Monday, January 11, 2010

I wouldnt be any more sentimental than this:
Coming to a point, you have to actually let your loved one leave you for something better, a better living for her. I know i cannot be taking on the responsibility to keep her in good shape and always so perky in my hands yet i still doesn't wish to see her leave me.
Having the thought of an empty bed while i run into the room after tuesday, I will forget about her departure and question everyone in the house, 'where is ah ma?'
Fuck, for the first time, i feel so useless. I cannot assure her with a good living yet i have the urge to stop her from leaving. The one who will listen attentively to whatever i have to say and not interrupt, knows me so well that she would predict a stomachache on me next moment. Nobody would ever wake me up in the morning after i snooze my alarm clock. Nobody will pester me to grobble the essence of chicken down after i complained of a long and tedious day. Nobody will tell me that crying will make me ugly when i burst out crying on her bed. The person whom i would stand up for. She is like the one who treats me so well that nobody else in my life even in the future would do better. She is my grandmother, i will miss you. I will stay strong, i will call you when im done with my homework and revision. I will visit you as least once a week even if it would be a long and draggy bus trip.
Im very sure that you will not read this entry as you obviously cant read english, wouldnt know how to use a computer. I dont know whether i would read all this out to you in teochew language.
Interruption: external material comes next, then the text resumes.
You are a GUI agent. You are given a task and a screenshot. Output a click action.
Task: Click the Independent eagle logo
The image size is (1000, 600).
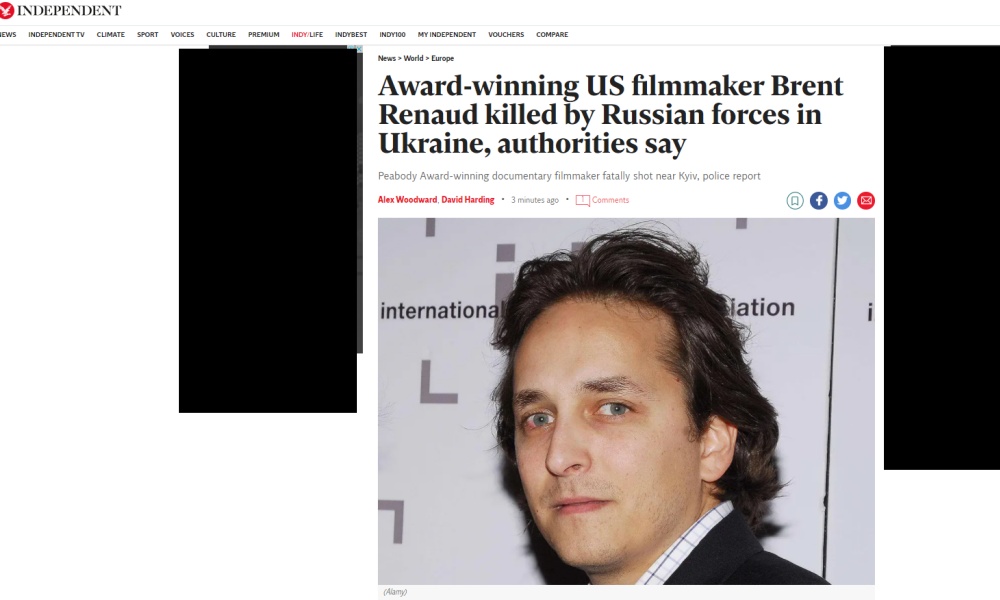pyautogui.click(x=6, y=10)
As i grow older, i realise that i doesnt know how to express my love for all the precious ones. Maybe im too sick of all this. I'm not making a big fuss of her moving to stay with my cousin, just that i really cannot believe days ahead without such a person.

Forget it, you are not me, you will never know. It is hard to find someone so true and i'm gratified of all these she gave.
Saying i love you- Wondergirls, is for you;
My one and only grandmother whom treats me better than anyone else would.

Ahma, can you dont leave please? Im so childish to be so selfish to have the thought of stopping her.